4. Apakah metode-metode dan persoalan teknis dalam ajaran islam yang dibawa nabi saw dalam ilmu makrifat tidak begitu menyeluruh menyentuh segala aspek alat pengetahuan pada manusia sehingga para filosof muslim mengadopsi metode-metode yang dipakai filosof Yunani? Terima kasih! 

Jajar Genjang: Maaf sebelumnya, tulisannya saya singkat karena ternyata untuk menulis di dinding jumlah hurufnya dibatasi. Terima kasih! 

Sinar Agama: Salam dan terimakasih atas pertanyaannya: Semoga Tuhan menaufiki kita untuk selalu mencari dan bertahan dalam KepenunjukanNya, amin. 

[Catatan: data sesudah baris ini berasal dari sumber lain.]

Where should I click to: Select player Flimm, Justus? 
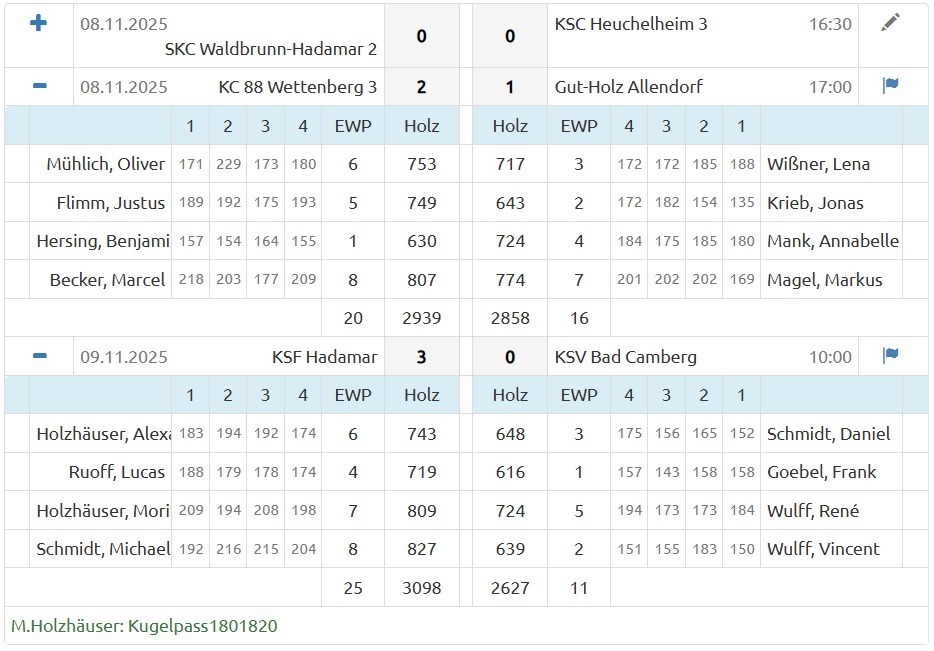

1a. Salah satu keunggulan manusia yang paling menonjol dari malaikat tertinggi sekalipun adalah karena kenonmaterian ruhnya menyatu (secara alami dan fitrawi) dengan badan dimana badan adalah materi dan materi adalah satu-satunya pembawa potensi. 

b. Keberadaan potensi pada materi adalah kenyataan bisa berubahnya materi dari satu esensi seperti mati, atau biji padi, kepada esensi yang lain seperti manusia atau pohon padi. Atau padi, menjadi pohon padi, pohon padi membuahkan biji-biji padi, biji-biji padi menjadi nasi, nasi menjadi mani, mani menjadi darah, darah menjadi daging, daging menjadi bayi dan bayi menjadi manusia. Manusia ini, badannya, menjadi sakit dan mati, lalu menjadi tanah, tanahnya menjadi pohon padi kalau ditanami padi setelah berabad tahun, lalu pohon padinya menjadi mani kambing (kalau dimakan kambing) lalu maninya, menjadi darah, daging, bayi kambing dan akhirnnya menjadi kambing. Begitu seterusnya dan begitu pula yang terjadi pada benda-benda lainnya. Dengan demikian, maka hanya materi yang bisa menjadi esensi lain dan berubah. 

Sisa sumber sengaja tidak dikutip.